When asked about the incident, Cordle had no comment. “Not interested in anything to do with them,” he texted.
Putting out fires and overcoming challenges has become a regular task for Arch Enemy. The band is currently on its third vocalist; 14-year screamer Angela Gossow quit in 2014 before Cordle left; she currently manages Arch Enemy from her home in Germany. When Christopher Amott wasn’t in the band, Fredrik Åkesson and Cordle played for two years each, the former from 2005 to 2007 before leaving to joining Opeth, and the latter from 2012 to 2014 before joining Sanctuary.

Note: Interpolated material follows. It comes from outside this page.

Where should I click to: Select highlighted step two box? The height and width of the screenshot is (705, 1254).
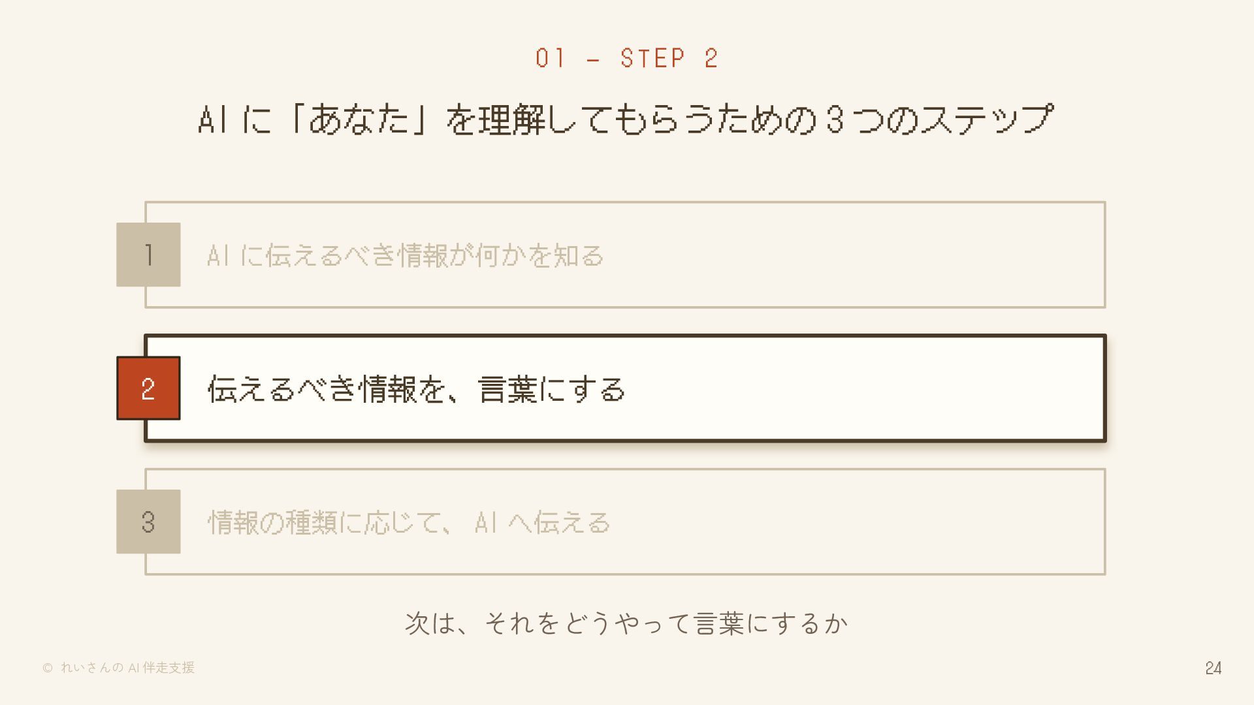tap(625, 388)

But with every lineup shift came change and, frequently, growth. Gossow’s replacement, Alissa White-Gluz, the 32-year-old former vocalist for the Canadian metalcore band The Agonist, is a personable, charismatic growler with a ferocious death metal roar and a surprisingly pleasant singing voice. As difficult as it is to replace a vocalist, Arch Enemy fans have taken to White-Gluz, partially because Gossow introduced her to the band, and in part because her exuberance and blue hair appealed to the Hot Topic crowd.
The most recent band recruit, ex-Nevermore cofounder and ace lead guitarist Jeff Loomis (who replaced Cordle in 2014) might be the most technically gifted player to join the AE ranks. And he’s stepped in at a great time. Twenty-one years into their career, Arch Enemy could be at the top of their game.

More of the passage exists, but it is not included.